You express a great deal of anxiety over our willingness to break laws. This is certainly a legitimate concern. Since we so diligently urge people to obey the Supreme Court’s decision of 1954 outlawing segregation in the public schools, it is rather strange and paradoxical to find us consciously breaking laws. One may well ask, “How can you advocate breaking some laws and obeying others?” The answer is found in the fact that there are two types of laws: there are just and there are unjust laws. I would agree with Saint Augustine that “An unjust law is no law at all.”
Now what is the difference between the two? How does one determine when a law is just or unjust? A just law is a man-made code that squares with moral law or the law of God. An unjust law is a code that is out of harmony with the moral law. To put it in the terms of Saint Thomas Aquinas, an unjust law is a human law that is not rooted in eternal and natural law. Any law that uplifts human personality is just. Any law that degrades human personality is unjust. All segregation statutes are unjust because segregation distorts the soul and damages the personality. . . .
Let us turn to a more concrete example of just and unjust laws. An unjust law is a code that a majority inflicts on a minority that is not binding on itself.
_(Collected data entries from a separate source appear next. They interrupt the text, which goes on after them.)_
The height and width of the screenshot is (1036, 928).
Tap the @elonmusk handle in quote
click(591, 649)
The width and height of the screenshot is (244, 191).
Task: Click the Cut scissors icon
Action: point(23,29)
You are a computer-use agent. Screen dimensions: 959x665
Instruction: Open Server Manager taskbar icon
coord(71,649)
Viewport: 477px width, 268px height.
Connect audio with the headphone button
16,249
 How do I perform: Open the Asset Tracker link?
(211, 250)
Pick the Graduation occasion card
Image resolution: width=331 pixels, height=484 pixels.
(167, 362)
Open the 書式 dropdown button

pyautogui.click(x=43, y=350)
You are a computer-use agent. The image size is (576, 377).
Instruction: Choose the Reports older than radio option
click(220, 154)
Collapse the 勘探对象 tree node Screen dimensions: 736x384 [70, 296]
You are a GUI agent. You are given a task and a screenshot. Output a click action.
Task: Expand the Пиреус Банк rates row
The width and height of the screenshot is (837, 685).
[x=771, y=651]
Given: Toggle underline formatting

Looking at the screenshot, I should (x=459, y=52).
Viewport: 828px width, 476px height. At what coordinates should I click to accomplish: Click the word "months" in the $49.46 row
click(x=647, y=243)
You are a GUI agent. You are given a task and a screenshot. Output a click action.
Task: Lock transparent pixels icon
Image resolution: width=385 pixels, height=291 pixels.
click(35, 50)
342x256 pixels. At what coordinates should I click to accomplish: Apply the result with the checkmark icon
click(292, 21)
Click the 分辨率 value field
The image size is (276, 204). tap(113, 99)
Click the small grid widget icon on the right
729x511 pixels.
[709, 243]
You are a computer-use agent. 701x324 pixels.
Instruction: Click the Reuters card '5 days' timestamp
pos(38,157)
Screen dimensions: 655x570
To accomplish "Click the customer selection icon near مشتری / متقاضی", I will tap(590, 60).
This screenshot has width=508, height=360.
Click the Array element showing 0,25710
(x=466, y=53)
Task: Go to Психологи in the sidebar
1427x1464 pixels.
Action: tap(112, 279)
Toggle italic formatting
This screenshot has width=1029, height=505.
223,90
This is difference made legal. On the other hand a just law is a code that a majority compels a minority to follow that it is willing to follow itself. This is sameness made legal. . . .
In no sense do I advocate evading or defying the law as the rabid segregationist would do. This would lead to anarchy. One who breaks an unjust law must do it openly, lovingly . . ., and with a willingness to accept the penalty. I submit that an individual who breaks a law that conscience tell him is unjust, and willingly accepts the penalty by staying in jail to arouse the conscience of the community over its injustice, is in reality expressing the very highest respect for law.
Segregation, King argued was unjust because it stripped an individual’s soul of humanity. And while many more powerful things are found in King’s letter—especially concerning the modern church’s passivity in the face of evil and injustice—it is his arguments on civil disobedience that continue to echo down the decades.
Carved into the granite fountain of the Civil Right Memorial, in Montgomery, Alabama, are these words: “until justice rolls down like waters and righteousness like a might stream.” This line from “I Have a Dream” (and taken from Amos 5:24) captures King’s fight for all Americans, for what he tried to live in his own life: “to do justice, to love kindness, and to walk humbly with [his] God” (Micah 6:8). For King, and many others like him, this meant walking against the prevailing and powerful winds of prejudice. To have done otherwise would have stripped his soul of humanity and would have spit on the justice of law.